Saved entries
******************************
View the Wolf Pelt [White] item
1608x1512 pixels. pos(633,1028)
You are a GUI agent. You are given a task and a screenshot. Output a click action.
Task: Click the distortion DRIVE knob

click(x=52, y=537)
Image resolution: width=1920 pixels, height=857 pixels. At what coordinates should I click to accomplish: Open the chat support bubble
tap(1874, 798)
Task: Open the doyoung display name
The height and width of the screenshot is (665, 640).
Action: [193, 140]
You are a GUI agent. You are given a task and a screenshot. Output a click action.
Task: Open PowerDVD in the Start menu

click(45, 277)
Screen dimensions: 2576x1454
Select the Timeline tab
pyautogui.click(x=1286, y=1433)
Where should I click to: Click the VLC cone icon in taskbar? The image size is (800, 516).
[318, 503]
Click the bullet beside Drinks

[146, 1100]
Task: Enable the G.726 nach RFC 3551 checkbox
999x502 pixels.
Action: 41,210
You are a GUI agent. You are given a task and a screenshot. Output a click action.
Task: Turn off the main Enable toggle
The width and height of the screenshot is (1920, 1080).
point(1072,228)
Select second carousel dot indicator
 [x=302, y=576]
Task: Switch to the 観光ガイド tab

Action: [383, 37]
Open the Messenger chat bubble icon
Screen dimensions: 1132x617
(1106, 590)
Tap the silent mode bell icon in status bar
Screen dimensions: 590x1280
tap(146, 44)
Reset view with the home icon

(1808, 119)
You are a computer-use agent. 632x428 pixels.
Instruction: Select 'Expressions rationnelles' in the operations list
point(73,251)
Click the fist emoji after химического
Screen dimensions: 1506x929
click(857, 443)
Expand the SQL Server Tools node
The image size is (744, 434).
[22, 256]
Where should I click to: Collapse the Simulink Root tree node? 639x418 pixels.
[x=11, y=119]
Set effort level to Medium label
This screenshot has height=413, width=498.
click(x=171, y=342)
******************************
__What the task requires__
Output the line containing "Click the fist emoji after химического" and each line after it through the close of the entries, unchanged and with no other lines.

__Task output__
Click the fist emoji after химического
Screen dimensions: 1506x929
click(857, 443)
Expand the SQL Server Tools node
The image size is (744, 434).
[22, 256]
Where should I click to: Collapse the Simulink Root tree node? 639x418 pixels.
[x=11, y=119]
Set effort level to Medium label
This screenshot has height=413, width=498.
click(x=171, y=342)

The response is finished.